Demand Progress helps you tell your Congressfolk to break up big tech corporations. The House Judiciary Committee is holding hearings on this matter as we speak, so now's as good a time as any to communicate your will. I'm sure some folks out there think this world would be a whole lot bleaker without same-day shipping from Amazon and instant answers to almost any question from Google and the ability to connect with almost anyone on Facebook, but fact is Amazon's crushing of small businesses, Google's on-again, off-again collaboration with the totalitarian government of China, and Facebook's apparent inability to protect your private data (to name just three problems with big tech corporations!) all make this a bleaker world. Besides which, do you really believe the boons big tech have given us simply wouldn't exist without big tech monopolies? Small businesses invented virtually everything of consequence on the internet, then big corporations gobbled them up and acted like we could never live without them. But we can certainly dream better than that.
Meanwhile, a Russian corporation wants to put giant billboards in space. No, really: it wants to launch a bunch of satellites that'll display logos of prominent products three miles above the Earth. Thing is, you can't just "change the channel" if you don't like it (an argument I've long found wanting anyway) -- you look up, and it's there, and there's nothing you can do about it. What, are proponents of this plan really going to say just don't look up at the sky? But then, people say all kinds of stupid crap these days without any apparent self-editing. Let's head off such embarrassment by allowing Penn Environment to help us tell our Congressfolk to outlaw "space billboards." No use retorting that if some other country is going to do it, then why shouldn't we? That's not what being a civilized person is all about -- sometimes, it's about being civilized even when you know you're going to lose, because future generations might learn from you. So let's have them learn the right things, OK?
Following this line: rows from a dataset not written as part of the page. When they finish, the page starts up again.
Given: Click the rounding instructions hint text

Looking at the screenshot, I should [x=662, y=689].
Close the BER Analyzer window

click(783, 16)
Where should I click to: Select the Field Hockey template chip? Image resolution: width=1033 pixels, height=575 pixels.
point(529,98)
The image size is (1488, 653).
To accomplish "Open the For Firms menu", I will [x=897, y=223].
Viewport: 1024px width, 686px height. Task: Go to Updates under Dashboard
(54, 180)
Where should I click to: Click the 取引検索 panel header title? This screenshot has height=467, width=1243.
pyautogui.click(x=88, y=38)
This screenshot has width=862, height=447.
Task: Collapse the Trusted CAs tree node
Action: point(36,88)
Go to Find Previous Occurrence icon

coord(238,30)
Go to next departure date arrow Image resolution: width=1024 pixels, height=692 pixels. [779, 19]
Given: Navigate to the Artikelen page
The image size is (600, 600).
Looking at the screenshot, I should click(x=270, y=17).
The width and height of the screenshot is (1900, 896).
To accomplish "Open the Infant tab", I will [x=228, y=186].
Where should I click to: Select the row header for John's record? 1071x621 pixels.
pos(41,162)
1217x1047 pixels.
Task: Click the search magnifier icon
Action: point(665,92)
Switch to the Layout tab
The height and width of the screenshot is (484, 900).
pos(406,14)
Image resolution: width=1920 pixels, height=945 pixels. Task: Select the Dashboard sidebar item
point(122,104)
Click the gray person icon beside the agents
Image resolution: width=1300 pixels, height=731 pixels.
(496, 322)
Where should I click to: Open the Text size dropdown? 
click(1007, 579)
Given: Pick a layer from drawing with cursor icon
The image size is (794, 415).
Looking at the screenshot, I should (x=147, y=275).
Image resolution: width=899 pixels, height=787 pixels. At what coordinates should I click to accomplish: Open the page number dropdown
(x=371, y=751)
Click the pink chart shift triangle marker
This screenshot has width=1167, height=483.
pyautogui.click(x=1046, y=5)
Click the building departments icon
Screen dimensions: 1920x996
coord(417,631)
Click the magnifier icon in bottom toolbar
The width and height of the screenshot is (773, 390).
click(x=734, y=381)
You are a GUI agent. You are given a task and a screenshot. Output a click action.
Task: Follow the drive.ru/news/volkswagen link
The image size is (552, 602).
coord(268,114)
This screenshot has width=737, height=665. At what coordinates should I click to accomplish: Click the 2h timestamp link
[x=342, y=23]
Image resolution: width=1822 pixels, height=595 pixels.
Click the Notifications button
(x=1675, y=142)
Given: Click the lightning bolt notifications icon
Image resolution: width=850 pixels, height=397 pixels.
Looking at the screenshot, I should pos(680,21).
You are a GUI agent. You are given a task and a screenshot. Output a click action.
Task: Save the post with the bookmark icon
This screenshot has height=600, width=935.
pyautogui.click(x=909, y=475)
Finally, if you've missed previous opportunities to tell your Congressfolk to give working families a raise by passing H.R. 582/S. 150, the Raise the Wage Act, then CREDO still helps you do that. The Raise the Wage Act would raise the minimum wage in America from $7.25/hour to $15/hour over the next five years, and it would eventually bring minimum wages for tipped and disabled workers into parity with the minimum wage for the rest of us. You won't be surprised to learn that Republicans oppose the bill, given that so few of them know (or remember) what it's like to work three jobs because you have to, but you might be surprised to learn -- oh, forget it, you won't actually be surprised to learn that some corporatist Democrats also oppose the minimum wage. But states and municipalities have been hiking the minimum wage -- without ill effects -- at the behest of their voters for many years now, so it seems, as it too often does, like a lot of politicians are behind the times. But that's why we're here: to bring our representatives up to speed.